The United States of Fear

In 2008, when the US National Intelligence Council issued its latest report meant for the administration of newly elected President Barack Obama, it predicted that the planet's "sole superpower" would suffer a modest decline and a soft landing fifteen years hence. In his new book The United States of Fear, Tom Engelhardt makes clear that Americans should don their crash helmets and buckle their seat belts, because the United States is on the path to a major decline at a startling speed. Engelhardt offers a savage anatomy of how successive administrations in Washington took the "Soviet path"—pouring American treasure into the military, war, and national security—and so helped drive their country off the nearest cliff.

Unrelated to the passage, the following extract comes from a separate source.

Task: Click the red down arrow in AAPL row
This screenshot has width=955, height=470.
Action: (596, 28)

This is the startling tale of how fear was profitably shot into the national bloodstream, how the country—gripped by terror fantasies—was locked down, and how a brain-dead Washington elite fiddled (and profited) while America quietly burned.

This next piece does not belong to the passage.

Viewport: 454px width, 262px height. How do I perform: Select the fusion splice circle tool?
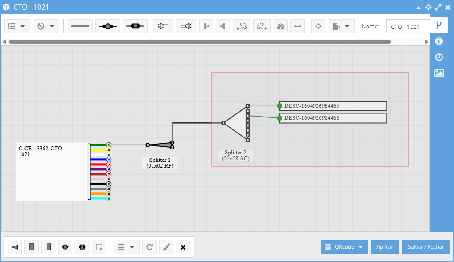(x=108, y=26)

Think of it as the story of how the Cold War really ended, with the triumphalist "sole superpower" of 1991 heading slowly for the same exit through which the Soviet Union left the stage twenty years earlier.

About the author

Tom Engelhardt created and runs the TomDispatch.com website, a project of the Nation Institute, where he is a fellow. He is the author of The American Way of War and The United States of Fear, both published by Haymarket Books, a highly praised history of American triumphalism in the cold war, The End of Victory Culture, and a novel, The Last Days of Publishing. Many of his TomDispatch interviews were collected in Mission Unaccomplished: TomDispatch Interviews with American Iconoclasts and Dissenters. With Nick Turse, he has written Terminator Planet: The First History of Drone Warfare, 2001–2050. He also edited The World According to TomDispatch: America in the New Age of Empire, a collection of pieces from his site that functions as an alternative history of the mad Bush years. TomDispatch is the sideline that ate his life. Before that he worked as an editor at Pacific News Service in the early 1970s, and, these last four decades as an editor in book publishing. For fifteen years, he was senior editor at Pantheon Books, where he edited and published award-winning works ranging from Art Spiegelman’s Maus and John Dower’s War Without Mercy to Eduardo Galeano’s Memory of Fire trilogy. He is now Consulting Editor at Metropolitan Books, as well as the cofounder and coeditor of Metropolitan’s the American Empire Project, where he has published bestselling works by Chalmers Johnson, Andrew Bacevich, Noam Chomsky, and Nick Turse, among others. Many of the authors whose books he has edited and published over the years now write for TomDispatch.com. For a number of years, he was also a Teaching Fellow at the Graduate School of Journalism at the University of California, Berkeley. He is married to Nancy J. Garrity, a therapist, and has two children, Maggie and Will, and a grandchild, Charlie.

Reviews

Praise for Tom Engelhardt's The American Way of War

“Tom Engelhardt’s biting look at United States militarism.. [is] pithy... [and] alarming.... He takes on our war-possessed world with clear-eyed, penetrating precision.”
—Mother Jones Online

“Essential…. seamlessly edited…. establishes him as one of the grand chroniclers of the post–9/11 era.”
—Dan Froomkin, Nieman Watchdog

“These simple pleas for readers to reconsider an idea they might previously have taken for granted are one of the strengths of this book. Engelhardt avoids the overly strident or self-righteous condescension that characterizes too much online political writing, instead using clear and unvarnished prose to attack the fundamental principles of the post–September 11 mindset.”
—Foreign Policy in Focus

"Tom Engelhardt, as always, focuses his laser-like intelligence on a core problem that the media avoid: Obama's stunning embrace of Bush's secret government by surveillance, torture, and sanctioned assassination. A stunning polemic."
—Mike Davis, author of In Praise of Barbarians and Planet of Slums

“With an excellent mind and an equally fine pen, Engelhardt demonstrates true patriotism to the American founding.... Reading such good prose invigorates like little else in this world of sorrows. But one should not consider Engelhardt merely a writer of golden prose. This body has a soul as well, and Engelhardt convincingly presents evidence as well as argument throughout the book.... The American Way of War is brimming with insights.”
—The American Conservative

"Reading this book feels like poking around with a flashlight in the unexamined corners of the post–9/11 American imperial mindset."